## EXERCISE
What follows is a set of records. Retype them exactly, leaving out the pictures.

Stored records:
───

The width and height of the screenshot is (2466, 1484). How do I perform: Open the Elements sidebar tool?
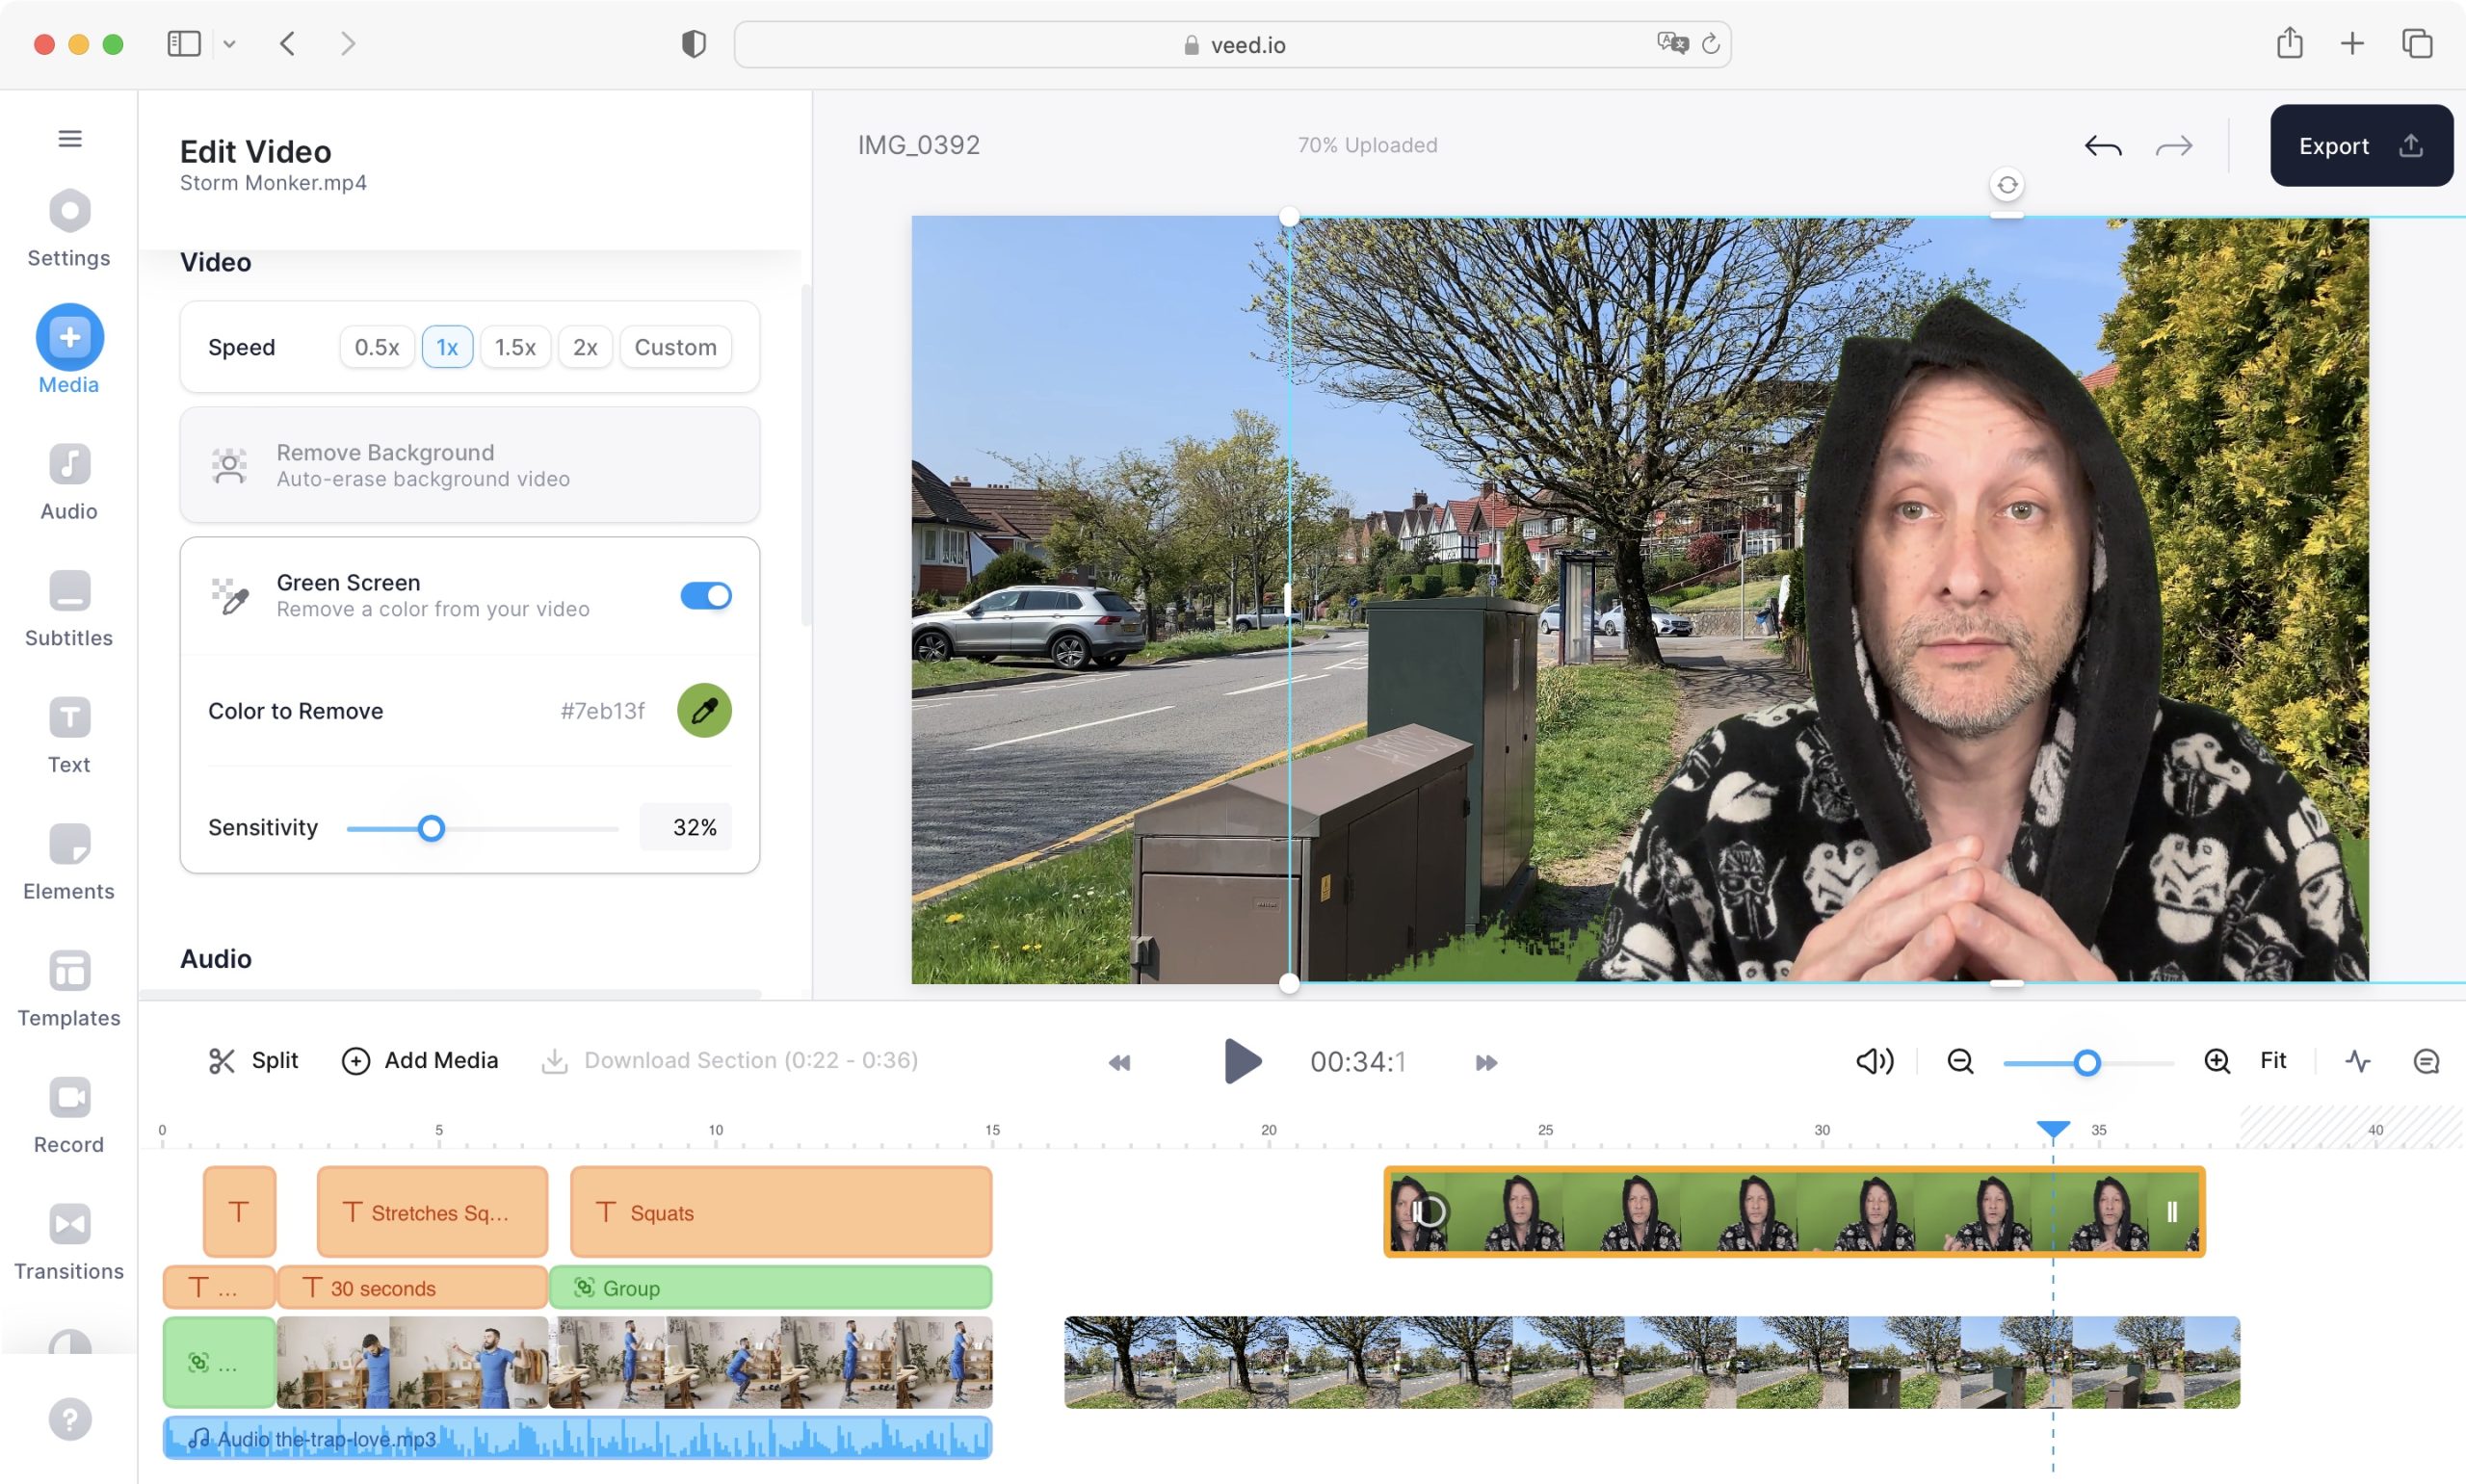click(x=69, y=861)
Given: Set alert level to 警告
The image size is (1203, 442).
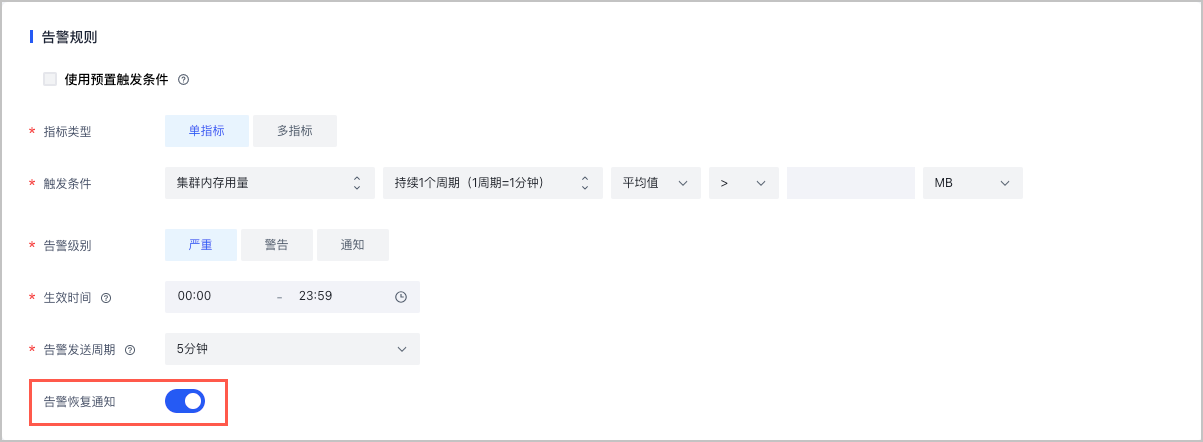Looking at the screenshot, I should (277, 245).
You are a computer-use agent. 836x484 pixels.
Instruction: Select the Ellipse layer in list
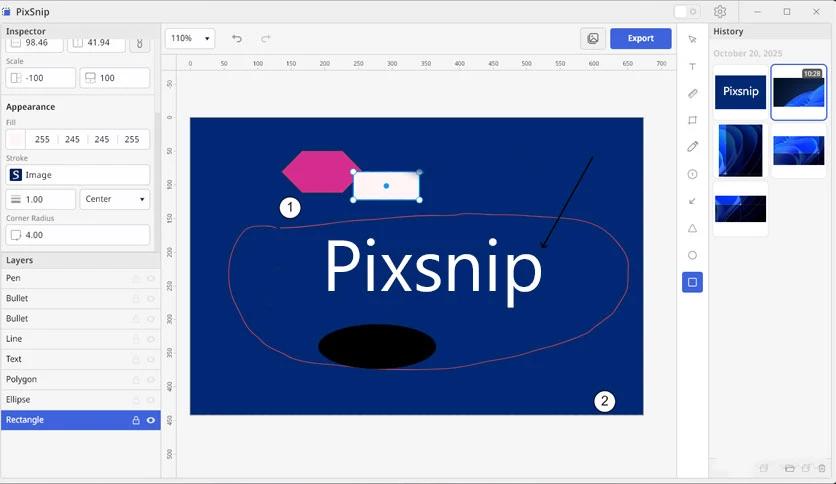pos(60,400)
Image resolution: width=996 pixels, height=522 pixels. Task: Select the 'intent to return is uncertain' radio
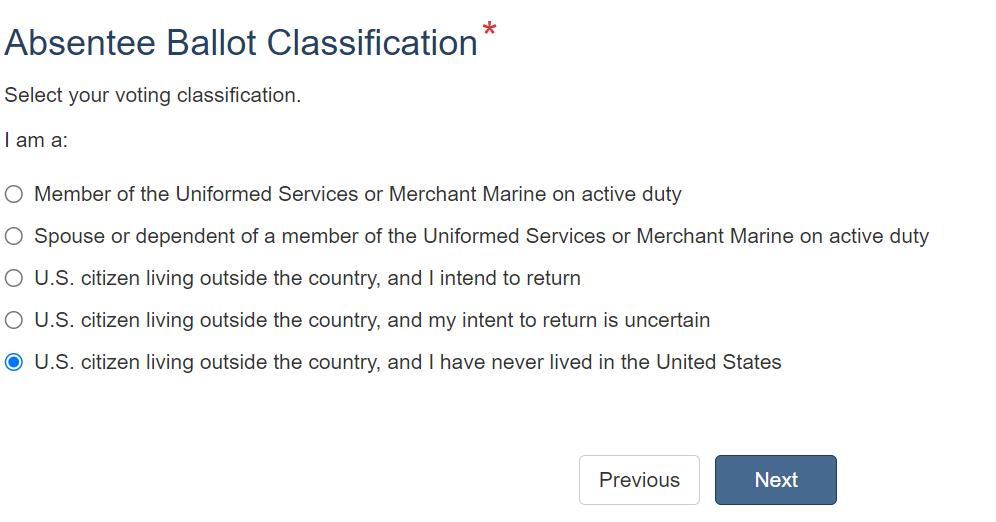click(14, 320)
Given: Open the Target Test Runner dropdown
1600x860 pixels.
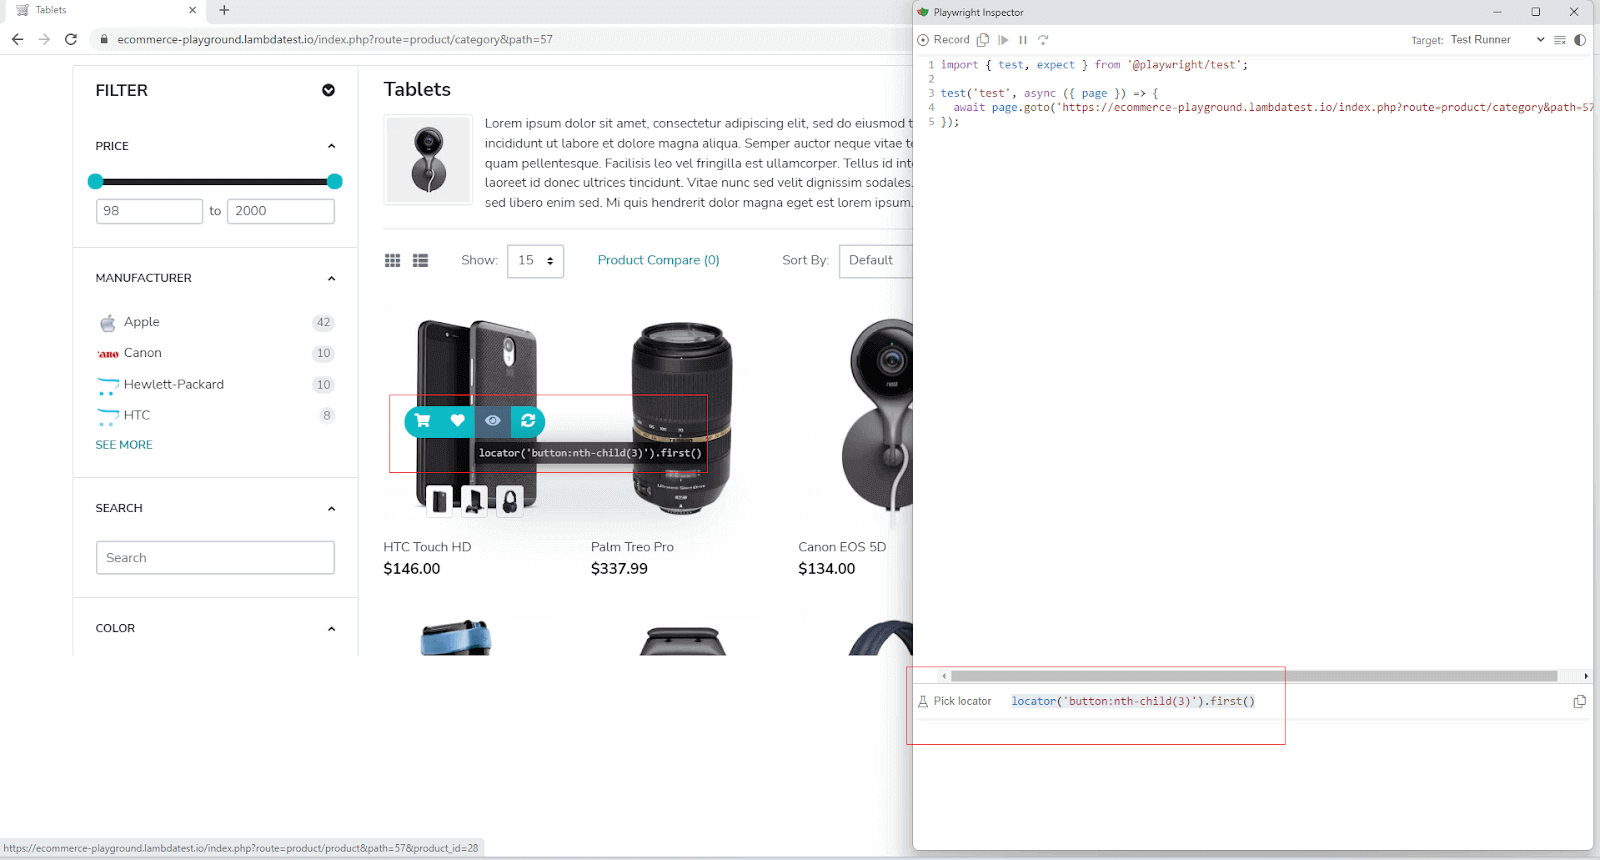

───

## OUTPUT OF THE TASK
The width and height of the screenshot is (2466, 1484). How do I perform: Open the Elements sidebar tool?
click(x=69, y=861)
Given: Set alert level to 警告
The image size is (1203, 442).
Looking at the screenshot, I should (277, 245).
You are a computer-use agent. 836x484 pixels.
Instruction: Select the Ellipse layer in list
pos(60,400)
Image resolution: width=996 pixels, height=522 pixels. Task: Select the 'intent to return is uncertain' radio
click(14, 320)
Given: Open the Target Test Runner dropdown
1600x860 pixels.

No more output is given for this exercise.